What Testing is Most Important for Follicular Lymphoma Patients?
Right. I'd like to go back to testing for one minute, and that's the breadth of your testing must have improved significantly. And how has that changed because so many therapies are individualized now? And part of that, are genomic tests more important than ever? And if not, what kind of testing is most important to you right now?
In lymphoma, the testing that's been most important is biopsies by the pathologist to really classify the type of lymphoma. There are a few molecular tests in certain types of lymphoma, chromosomal tests to look and see what switches or changes in the chromosomes have occurred in that patient's tumor cells that might correlate with a better or worse outcome or a response to treatment A or treatment B. So there are a number of different pathology tests in that regard that are commonly done in lymphoma. Genomic tests, where we're looking at the precise mutations that have occurred in the tumor cells, are as of right now, not hugely valuable in treating or picking treatment for patients with follicular lymphoma. There are some patterns that we see when we do genomic tests that might suggest the patient's going to do a little better or a little worse.

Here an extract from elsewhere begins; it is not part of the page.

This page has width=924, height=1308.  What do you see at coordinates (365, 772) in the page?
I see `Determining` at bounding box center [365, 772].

There are very few treatments that are picked based on genomic tests as of today. A couple of different scenarios, but for the vast majority of patients, genomic tests right now beyond the pathology, the standard and important pathology tests are not going to change how we approach that individual patient. That being said, there are many other cancers where they do have a much more direct impact. There are certain cancers where the choice of therapy might be a drug that targets a genomic change in the tumor cells. But as of now in follicular lymphoma, that's something that we're doing really as a research tool. And not something that standardly affects patient care, but something that in the future I think will be very helpful.
Remaining Optimistic about Follicular Lymphoma
So one final question, and I understand that there are so many different situations which you've discussed different patients that have different needs and particularly different needs at different stages of their disease. But if you could point out one thing you're most optimistic about what would that be?

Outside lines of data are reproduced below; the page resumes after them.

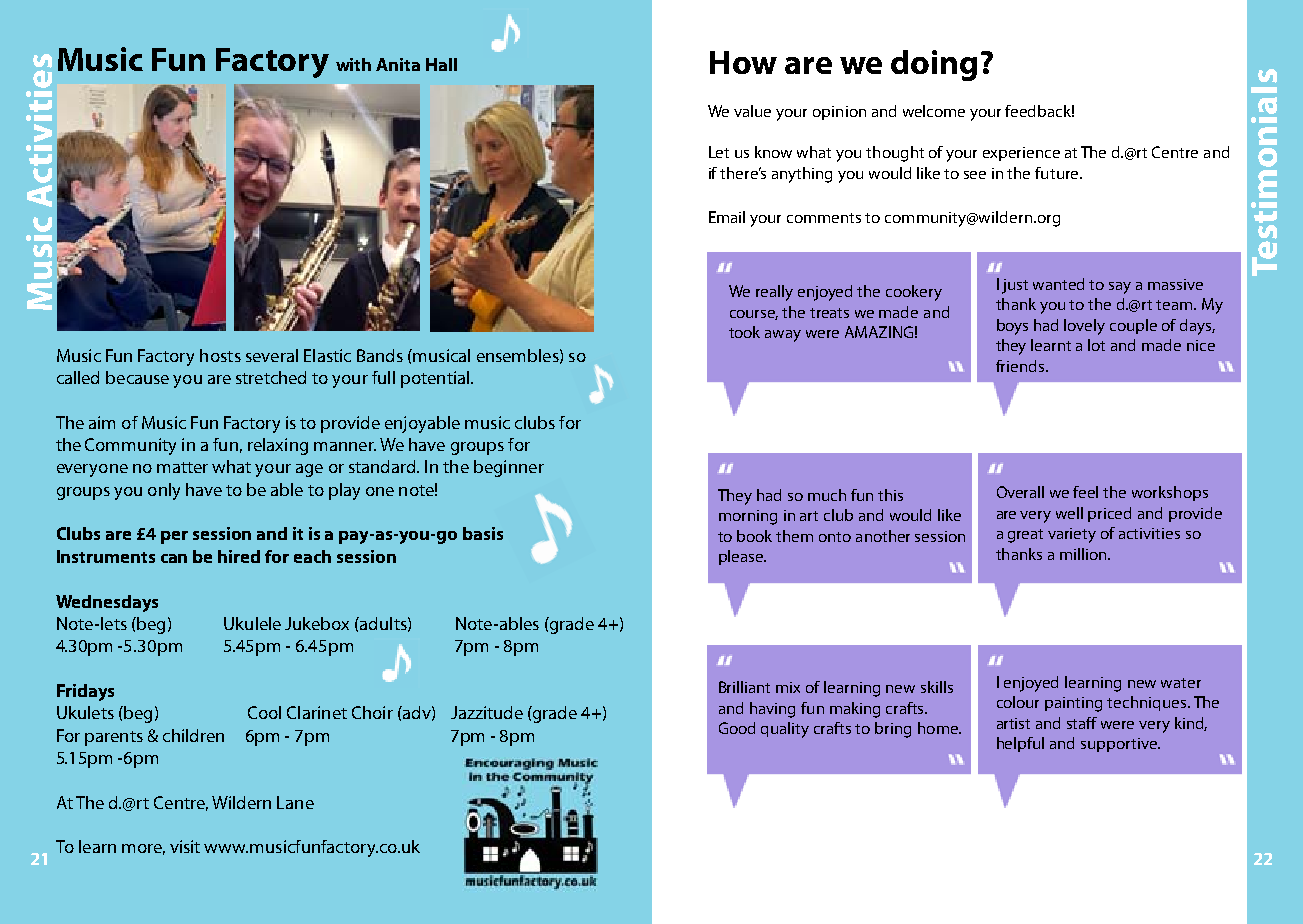 The image size is (1303, 924). What do you see at coordinates (1020, 744) in the screenshot?
I see `helpful` at bounding box center [1020, 744].
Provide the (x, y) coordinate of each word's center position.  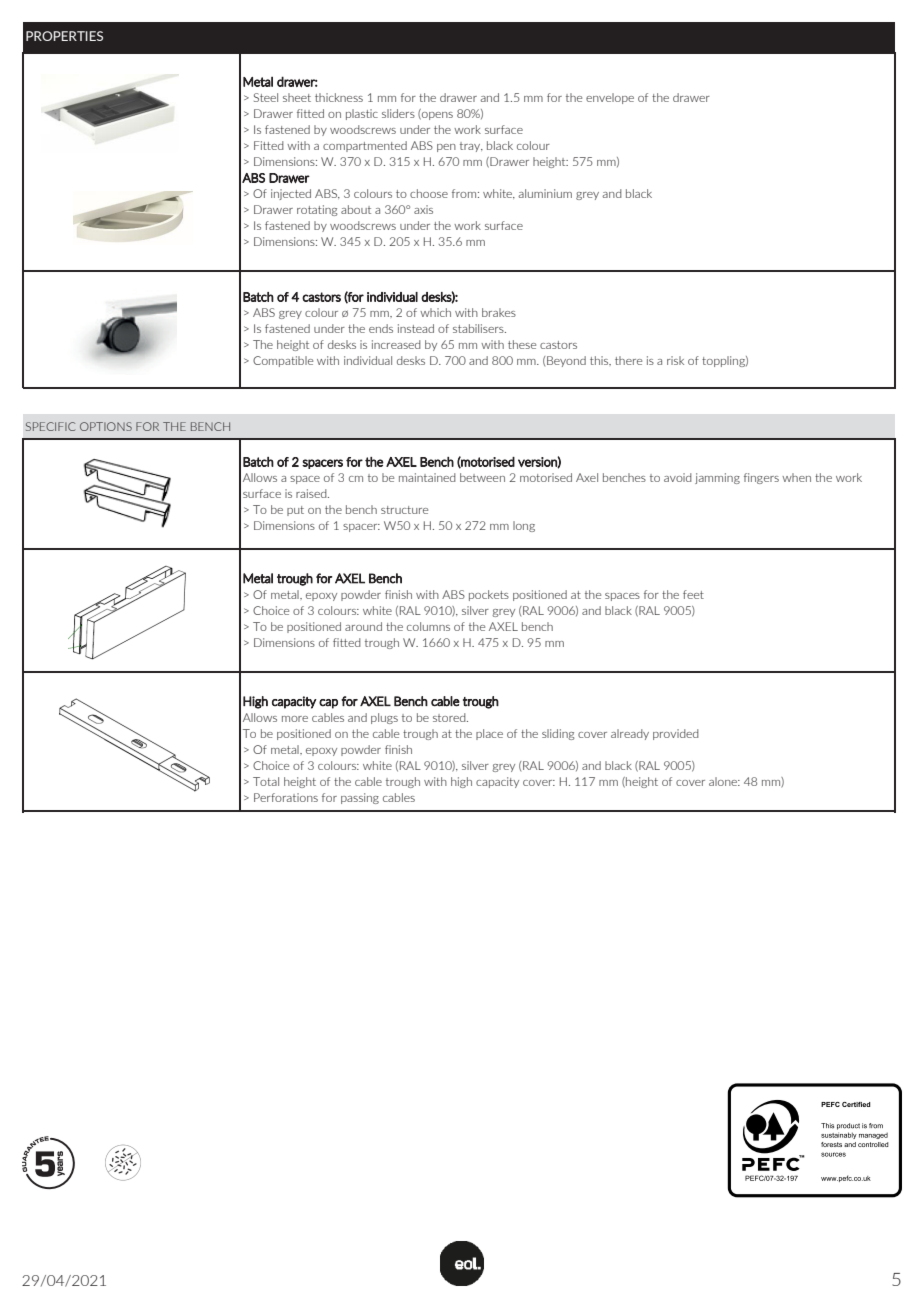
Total (266, 781)
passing (360, 798)
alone (724, 781)
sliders (398, 113)
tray (471, 147)
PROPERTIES (64, 36)
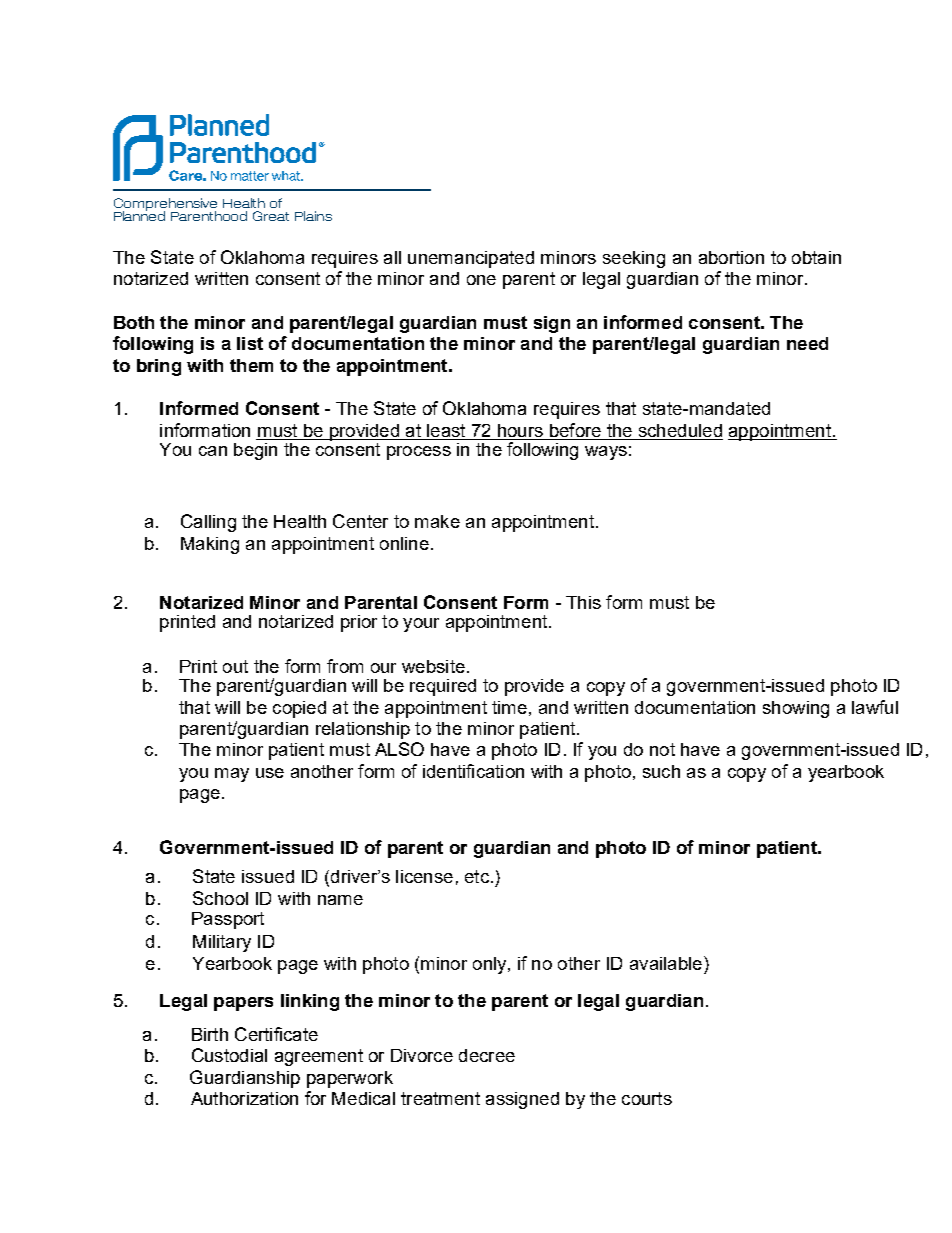 The width and height of the screenshot is (952, 1233). Describe the element at coordinates (816, 257) in the screenshot. I see `obtain` at that location.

Well, I'm most optimistic in follicular lymphoma about the fact that the time horizon is long. Most patients with follicular lymphoma live for decades, as we talked about. Most patients with follicular lymphoma don't die from their lymphoma. They die of something else. And the hitchhiker is along for the ride. That said, there are some people that do have problems and can die from follicular lymphoma. And we clearly want to prevent that.

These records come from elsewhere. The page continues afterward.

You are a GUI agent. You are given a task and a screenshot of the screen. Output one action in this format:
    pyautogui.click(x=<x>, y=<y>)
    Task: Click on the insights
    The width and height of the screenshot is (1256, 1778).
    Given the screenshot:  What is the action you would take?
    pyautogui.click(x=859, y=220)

But the time horizon is one for most people, where there is a chance to have progress happening over a patient's expected life span. So we've had a new drug this year approved for follicular lymphoma. We had new drugs approved last year for follicular lymphoma. I have every reason for optimism that over the coming years, each year, or maybe several per year, we're going to have new drugs available and approved. And those are expected to improve outcomes for patients. And so one of the advantages of the watch and wait, in some cases, is we get smarter and we're getting smarter every day and getting new therapies and I think that progress is going to continue to happen and patients can benefit from that in the near future.